As he began, however, I knew immediately that I was in the hands, not of a barber, but of a stylist. For one, he did not respond to my friendly verbal gestures of conversation. But, no doubt remained as he sped around my head like an Indy pit crew. In those fleeting moments, I wondered if I would emerge looking like Yul Brynner.
After ten minutes, I left the shop. His work was perfectly suitable and reasonably priced. However, I sensed a strange emptiness, as if I had somehow not gotten my money’s worth. I felt somehow sad, like an opportunity had been lost.
Now, I have been going to the same barber, Ron, in Pittsburgh for…I don’t know…maybe 20 years. I probably know his last name, but somehow it just isn’t an important part of our relationship. A haircut at Ron’s Barber Shop takes 30 minutes, minimum. For me, add another 10-15 minutes because Ron is the only person I trust with my beard. And, of course, if there are others waiting in the chairs, you can count on spending one or two hours, perhaps more.

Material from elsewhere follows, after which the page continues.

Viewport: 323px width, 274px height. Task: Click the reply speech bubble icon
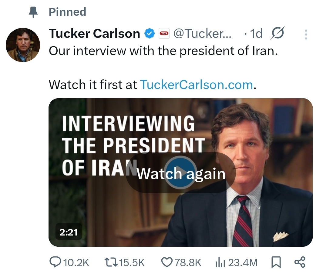click(x=55, y=262)
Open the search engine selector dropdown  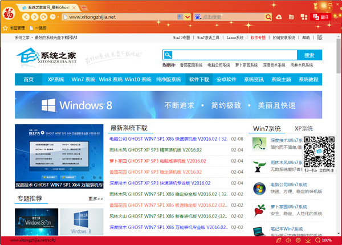tap(198, 17)
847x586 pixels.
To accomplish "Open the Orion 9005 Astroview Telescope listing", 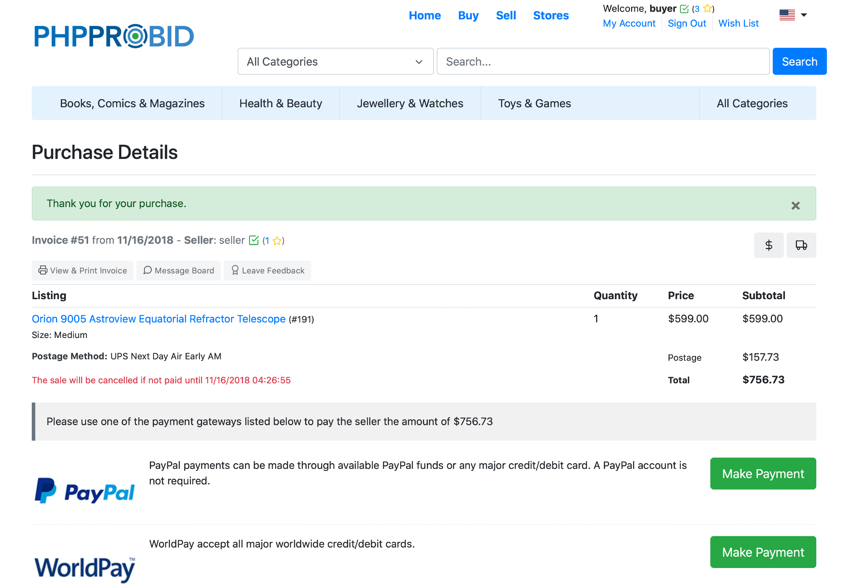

What you get in that time, for the same money the stylist charges, is conversation. But, talking with Ron and the other regulars isn’t just idle chat about the weather, fishing, high school football, or politics. The time spent in Ron’s Barber Shop is time spent among men, being men, talking about men’s issues.
Because, as soon as you cross the threshold into Ron’s shop, you are clearly entering the domain of men. No decorations, a black and white television (no cable, only rabbit ears), linoleum, a single bathroom (no gender designation needed), the morning paper, and well-thumbed magazines about golf and rifles (with a few comics for the boys, which I donated).
Now, some of you may be thinking that this is a rather old-fashioned notion of manhood, bordering on the macho sexist, or at least insensitive and unenlightened. But, Ron’s is not a place of judgment or intolerance. We talk about our families and relationships, but I have not once heard a disparaging remark made about another person based on anything except that person’s character or actions. Ron, an unassuming and gentle man, is a Delilah sheering the pretense of bravado and bluster away from dads, mates, brothers, and sons in a bastion of raw, honest maleness.
That is what I missed when I got my hair “styled” this morning. I missed spending time with other men in honest relationship, away from the cares and responsibilities of life for a few moments. I missed experiencing this special type of ministry, a laying on of hands if you will, that leaves one feeling respected and renewed.